One of the things that have served us the most in our field work in the workshops is to discover that when we begin to work with the students, with the boys, especially the youngest, from nine to ten years old, the leader who hurts verbally and who appears saying what others cannot say; that leader is idealized by children and adolescents and appears unshakable. He seems not to be afraid, he could do what others fear ... When we start to see and show them that this leader is in great need that if he smokes everyone smokes, or if he goes to a place everyone does it, or if he insults everyone has to do it with a partner; When you begin to question that leader and see that all this attitude is a mask to hide your fear from him, things begin to change.
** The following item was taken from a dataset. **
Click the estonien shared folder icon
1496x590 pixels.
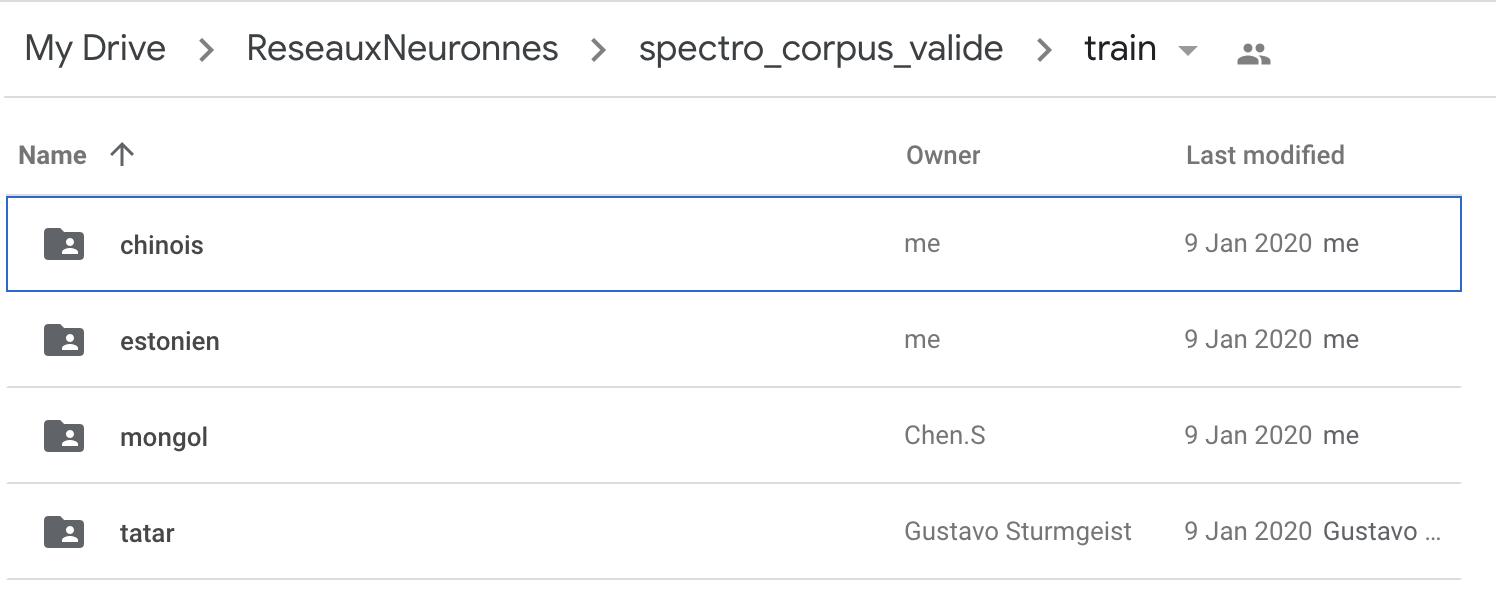click(64, 340)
E: Are we talking about confrontation or not, standing up to him or not? Or knowledge of the enemy?

MT: We are talking about knowing the one who hurts me.

E: Discovering that the person who is harassing us is as scared as the person being harassed is essential to start solving the problem.

MT: Exactly, or many times he is more afraid than the harassed one. We were talking about fixed fears. We can observe a type of fear fixed in the boys who isolate themselves. He is the boy who isolates himself, who does not come out. Many times we are asked: "Is it typical of adolescence?" If it is. But when this becomes entrenched, when fear inhibits action, it begins to be the breeding ground for other situations. What others? Depressions and sometimes addictions. Many times that boy who is isolated coincides with the figure of the victim being harassed. That boy isolates himself because he cannot go out to "stand up", as you have said, to that negative leader who constantly tells him that it is he (the one who goes to the position of victim) who is afraid, the one who is insecure.

E: When the child comes home and tells us that he has been the victim of a bully and the father recommends: "Well, you do what they do to you."

MT: That is a mistake. Why? Because if we encourage this whole scenario of violence to breed more violence, we are going to make more and more serious mistakes. As parents we always want our children to defend themselves, but we have to take defense to fertile territory.

One of the things that have helped us in the research we do in the workshops is to show that bullied teenager who he is and what figure is behind the bully. They are the same boys, the same teenagers who tell us: «She forces me to go to that party because she doesn't want to go alone. Then I am not the one who is afraid ». We have two basic tools to start talking about this. One is to strengthen the boy who is in the position of victim. We strengthen him when he understands that he is not the only one who is afraid, that he is not the only insecure one.



TOSCANO Monica's book, “Adolescence. Act before the events happen. Theoretical-practical parameters I of the MONICA TOSCANO PREVENTION IN ACT® method ”Chapter We make room for parents' voices. Answers on the radio. Revised and updated edition. Barcelona, Maximum Prevention S.L. 2012.